On-the-Fly Ring-Polymer Molecular Dynamics Calculations of the Dissociative Photodetachment Process of the Oxalate Anion

Round 1

Reviewer 1 Report

This manuscript present a dynamical study on the photodetachment process of the oxalate anion, and its dissociation. The method used to study the dynamics is a combined PIMD/RPMD method, calculating on-the flight the potential, and its first and second derivatives, at the position of the centroid, using a DFT functional (B3LYP).The results are compared to experimental results for the photoelectron spectrum, showing a resonable agreement. Finall, it is demonstrated that the cis/trans isomers of the  HOCO products are directly obtained from the open/closed forms of the parent anion. The methods used are up to date, and the results are interesting.
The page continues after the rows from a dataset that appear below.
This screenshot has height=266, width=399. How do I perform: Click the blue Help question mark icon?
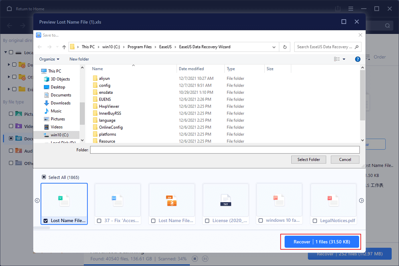[358, 59]
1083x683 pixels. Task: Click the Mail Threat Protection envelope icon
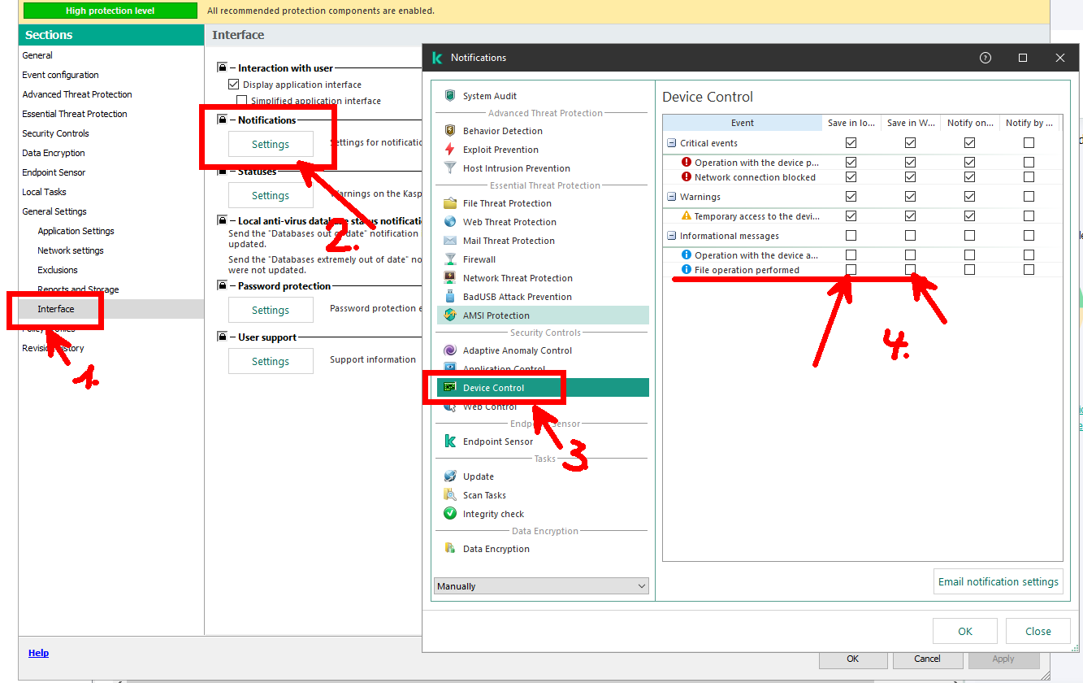click(450, 241)
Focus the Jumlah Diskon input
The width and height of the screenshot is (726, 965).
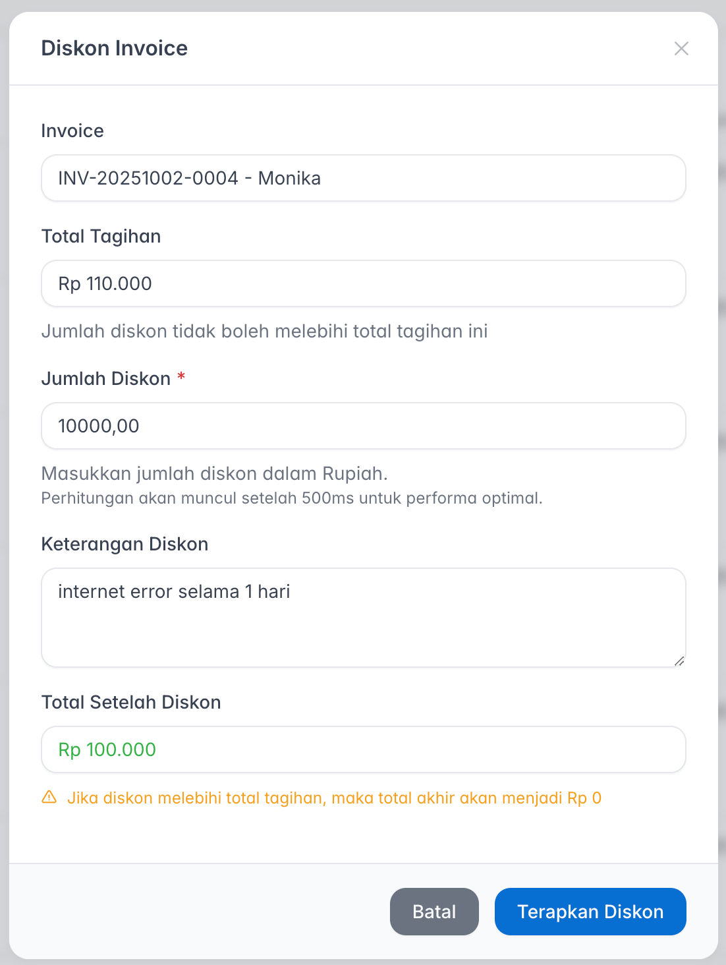[x=363, y=426]
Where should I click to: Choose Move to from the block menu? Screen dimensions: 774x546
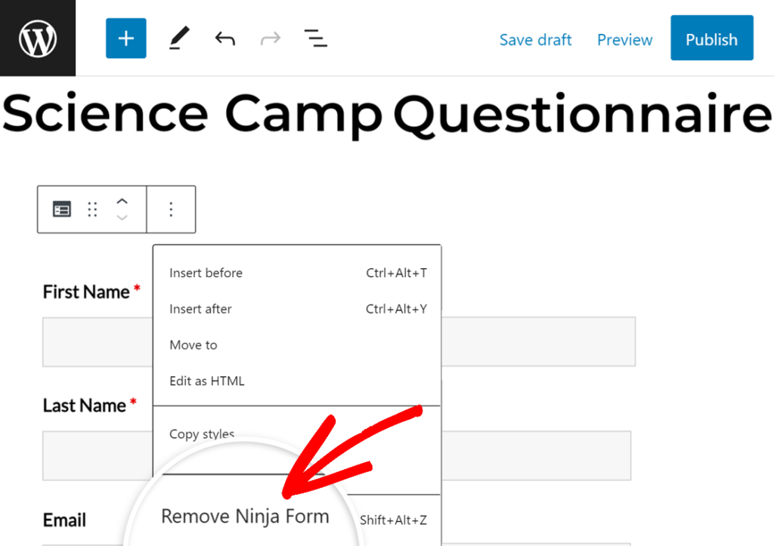pos(193,344)
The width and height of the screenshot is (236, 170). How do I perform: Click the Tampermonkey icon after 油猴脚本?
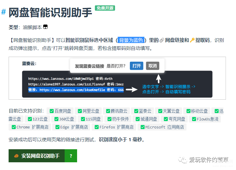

For all this, I consider this manuscript as publishable, after some points are addressed:

1) It is said that the B3LYP functional is chosen from a comparison with CCSD(T) results, from Ref. 5. A more detailed description of this comparison should be addressed and described.

2) In fig. 1 the shematic potential energy surface are ploted. What do they correspond to? Are they the minimum energy path or intrinsec reaction coordinate?. Also, the horizontal lines with a number, seems to indicate that this is the energy of the neutral species at the equilibirum energies of the anion, but this need to be specified.

3) How many beads are used for PIMD and RPMD calculations? What convergence test have been made.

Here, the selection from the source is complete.